How Foreign Direct Investment Affects U.S. Jobs: A Policy Forum
When we take stock of U.S. jobs created by foreign direct investment (FDI), it's not just about the large number of jobs, it's also about the quality of the jobs. The United States has been the largest recipient worldwide of FDI and the recipient firms account for nearly nine percent of the total U.S labor force.
According to the Bureau for Economic Analysis, FDI expenditures to acquire, establish, or expand U.S. businesses totaled $420.7 billion in 2015, a very substantial increase of 68 percent from 2014. Manufacturing accounted for the largest number of new employees resulting from FDI in 2015, at 139,500. New foreign investment in manufacturing was $281.4 billion in 2015 accounting for more than half of total new investment.
Our panel of experts will discuss the significance of FDI, the impact on U.S. employment, and the prospects for its future growth in a dynamic forum, including audience Q+A.

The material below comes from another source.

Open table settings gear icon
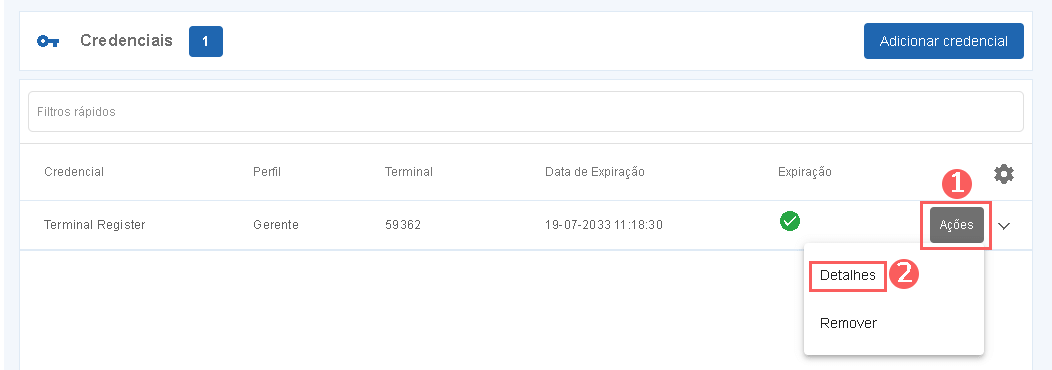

The forum will be introduced by J. Robert Vastine, Senior Industry Fellow, Georgetown Center for Business and Public Policy. The panel discussion will be moderated by J. Bradford Jensen, Senior Policy Scholar, Georgetown Center for Business and Public Policy and McCrane/Shaker Chair in International Business, McDonough School of Business, Georgetown University. Panelists include:
- Erin Ennis, Senior Vice President, U.S.-China Business Council
- Nicholas Evans, Vice President, CGI, U.S. government relations
- Nancy McLernon, President and CEO, Organization for International Investment
- Lindsay Oldenski, Associate Professor, Walsh School of Foreign Service, Georgetown University
Lunch will be provided.
Register for the event through Eventbrite here.
This seminar is part of the Georgetown Center for Business and Public Policy's Georgetown on the Hill series at which we convene policymakers, academics, and industry experts to discuss important economic policy issues of the day.